1) Most the members of the Murabitun are converts to Islam, predominantly (Spanish), but some also of black Caribbean origin. It attracted the intellectually curious, confused socialists and the impoverished.
2) There is a huge emphasis on community and deep criticism of individualism. Without community, there is no Islam, for the Murabitun. Wherever he goes, Shaykh Abd al-Qadir establishes a ‘traditional’ Muslim community: a mosque is founded with a learned Imām(s), and an Emir is appointed, who collects the community’s Zakāt. There are four main communities: one in Norwich (England), one in Granada (Spain), Malaysia and another in Cape Town (South Africa). France is the next stop.
3) Shaykh Abd al-Qadir’s philosophy was essentially a critique of modern man. It called upon us moderns to truly question the nature of our existence. I began to question the very nature of education itself. What is education? What is its purpose? Had I really learnt anything? What is progress? What is freedom?
4) Whilst intellectually and philosophically being opposed to modernity, the members of the Murabitun looked modern and attractive. Handsome Spanish converts with well-shaped, small beards and women who wore fashionable clothes. Sometimes they wore headscarves, sometimes they didn’t, and when they did, it was literally just a headcovering showing their entire form.

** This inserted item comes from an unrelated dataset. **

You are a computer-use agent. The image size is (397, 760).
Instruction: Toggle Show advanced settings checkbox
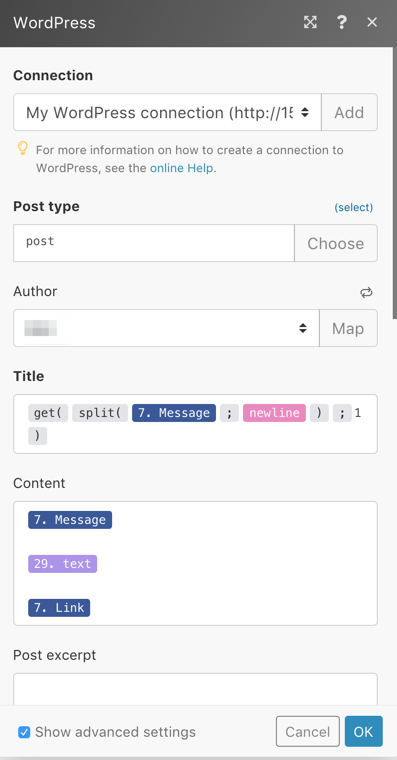pyautogui.click(x=24, y=732)

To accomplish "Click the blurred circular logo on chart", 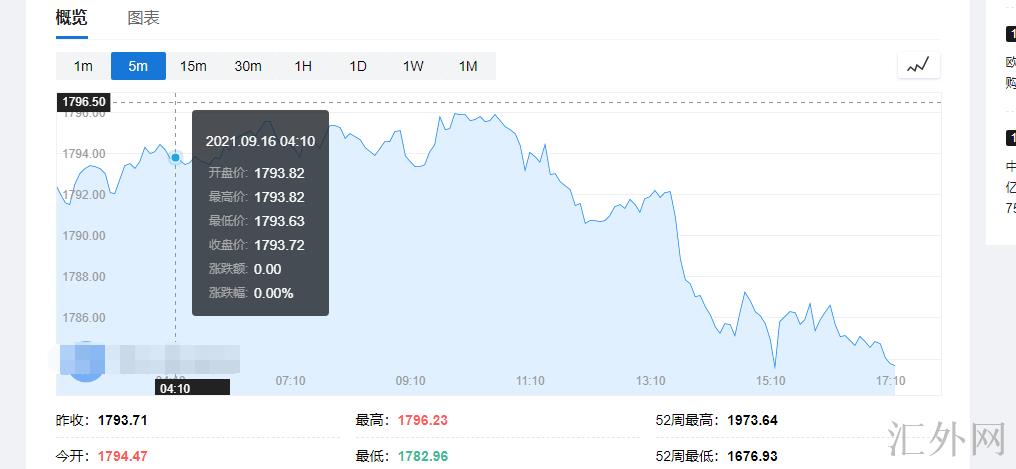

Shaykh Abd al-Qadir called the niqāb an innovation, whilst other traditional scholars often praised women who covered their faces. Women were at the forefront of the Murabitun movement.
5) Shaykh Abd al-Qadir’s call to a revival of ‘human nature’ was the most appealing aspect of his idiosyncratic philosophy. Fitra is the Islamic conception of human nature: the pre-mordial state of man, or the natural disposition. Human-beings are born sinless. Everything that is good is in line with Fitra, and everything that is bad is against Fitra. Fitra did not need to be qualified by anything. If someone asked, “Why do we enjoy going outside?” anyone from the Murabitun would have replied: “Fitra”.
6) Many of the members of the Murabitun had more than one wife. They backed this up by invoking Fitra, yet again. The Murabitun argued that only modernists say that Muslim men cannot have up to four wives.
7) The Murabitun offered an in-depth critique of capitalism and their solution to capitalism was to ‘establish Islam’. Its members argued that our freedom is fake. Behind this fake freedom is the power of global corporate finance that rules the world. Like the Matrix. Real freedom is through Islamic rule. Shaykh Abd al-Qadir viewed the Enlightenment freedom as a farce.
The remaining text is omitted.